昭和34年(1959年)創刊の総合週刊誌「週刊文春」の紹介サイトです。最新号やバックナンバーから、いくつか記事を掲載していきます。各号の目次や定期購読のご案内も掲載しています。

松井玲奈が直木賞作家・島本理生と語る『ファーストラブ』

直木賞受賞記念対談・読書の魅力を教えてくれた

『ファーストラヴ』直木賞受賞記念対談

島本作品の熱烈な愛読者だという松井さん。

お互いの第1印象、演技と執筆の違い、そして島本作品で知った男女の機微、怖さとは。

©石川啓次/文藝春秋

松井 島本さん、直木賞受賞おめでとうございます。

島本 ありがとうございます。

松井 ずっと島本さんの作品のファンで、好きだと言い続けてきたので、とても嬉しいです。
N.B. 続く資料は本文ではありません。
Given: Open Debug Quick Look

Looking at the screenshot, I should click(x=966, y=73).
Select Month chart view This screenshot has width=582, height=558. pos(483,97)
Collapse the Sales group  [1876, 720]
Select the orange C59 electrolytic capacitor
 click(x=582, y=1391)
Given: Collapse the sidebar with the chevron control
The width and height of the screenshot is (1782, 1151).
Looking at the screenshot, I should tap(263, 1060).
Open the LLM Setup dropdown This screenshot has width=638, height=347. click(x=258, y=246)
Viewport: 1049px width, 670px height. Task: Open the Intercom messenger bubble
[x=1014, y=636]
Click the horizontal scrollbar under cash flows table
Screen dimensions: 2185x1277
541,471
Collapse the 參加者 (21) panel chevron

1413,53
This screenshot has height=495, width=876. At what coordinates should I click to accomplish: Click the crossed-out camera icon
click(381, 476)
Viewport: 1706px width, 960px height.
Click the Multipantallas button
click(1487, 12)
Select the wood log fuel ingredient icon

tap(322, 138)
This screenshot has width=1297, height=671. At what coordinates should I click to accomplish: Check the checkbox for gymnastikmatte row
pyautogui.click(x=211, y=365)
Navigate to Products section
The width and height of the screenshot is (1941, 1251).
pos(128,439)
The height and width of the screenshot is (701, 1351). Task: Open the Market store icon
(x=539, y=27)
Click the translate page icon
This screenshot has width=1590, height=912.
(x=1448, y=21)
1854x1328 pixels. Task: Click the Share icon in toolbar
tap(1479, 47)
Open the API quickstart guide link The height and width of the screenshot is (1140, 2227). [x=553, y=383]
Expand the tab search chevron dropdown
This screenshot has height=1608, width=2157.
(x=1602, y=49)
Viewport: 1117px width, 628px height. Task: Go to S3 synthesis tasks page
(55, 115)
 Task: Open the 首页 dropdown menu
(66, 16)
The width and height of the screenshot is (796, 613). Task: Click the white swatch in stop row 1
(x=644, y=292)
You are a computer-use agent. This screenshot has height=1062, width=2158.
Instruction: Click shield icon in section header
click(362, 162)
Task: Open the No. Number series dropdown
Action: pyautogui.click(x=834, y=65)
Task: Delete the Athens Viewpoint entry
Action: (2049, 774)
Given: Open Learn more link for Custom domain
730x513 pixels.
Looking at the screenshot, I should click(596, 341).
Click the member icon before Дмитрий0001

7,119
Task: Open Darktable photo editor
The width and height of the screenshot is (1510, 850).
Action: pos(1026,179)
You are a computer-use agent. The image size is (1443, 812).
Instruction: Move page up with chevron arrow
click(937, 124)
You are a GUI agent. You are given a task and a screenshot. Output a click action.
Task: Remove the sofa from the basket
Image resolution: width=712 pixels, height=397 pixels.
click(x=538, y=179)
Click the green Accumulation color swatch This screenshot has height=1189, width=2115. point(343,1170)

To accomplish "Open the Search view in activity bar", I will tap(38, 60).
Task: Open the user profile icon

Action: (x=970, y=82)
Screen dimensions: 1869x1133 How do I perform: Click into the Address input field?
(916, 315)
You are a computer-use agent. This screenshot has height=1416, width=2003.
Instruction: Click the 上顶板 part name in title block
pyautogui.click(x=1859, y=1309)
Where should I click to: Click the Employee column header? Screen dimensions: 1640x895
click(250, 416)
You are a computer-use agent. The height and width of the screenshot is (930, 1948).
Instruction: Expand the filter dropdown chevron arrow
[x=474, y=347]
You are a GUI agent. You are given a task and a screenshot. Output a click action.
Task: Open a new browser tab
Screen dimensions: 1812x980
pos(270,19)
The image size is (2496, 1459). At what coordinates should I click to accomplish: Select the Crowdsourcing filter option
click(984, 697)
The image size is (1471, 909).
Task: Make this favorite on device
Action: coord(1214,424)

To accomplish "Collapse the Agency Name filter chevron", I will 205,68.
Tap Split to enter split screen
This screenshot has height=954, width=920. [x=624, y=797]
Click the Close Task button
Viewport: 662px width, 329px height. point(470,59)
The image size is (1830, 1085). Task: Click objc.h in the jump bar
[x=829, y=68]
島本 松井玲奈さんが私の作品を読んでくださっているらしいと噂で聞いて喜んでいたら、編集者の方が引き合わせてくれて。それで初めてお会いして、その後も、一緒に食事に行ったりしましたね。

松井 小説家さんに会うのも初めてなので、どういう方なのかなとドキドキして。島本さんは、お会いしてみると、何て言ったらいいんだろう……静かなんですけど、芯のある方だなと思いました。あと、アクティヴだなって。初めてお会いした日が、ちょうど取材帰りだったんですよね。

島本 小説の舞台になる離島に行って帰ってきたばかりで、旅帰りにそのままお食事の場所に直行したんです。松井さんに初めてお会いした時は、本当にミーハーなんですけど「うわっ、本物だ!」って思いました(笑)。「よく1人で電車に乗るんです」とおっしゃって、その日も涼やかに、1人で帰っていかれたのが印象的で。松井さん、意外と自由な雰囲気の方なんだな、と感じました。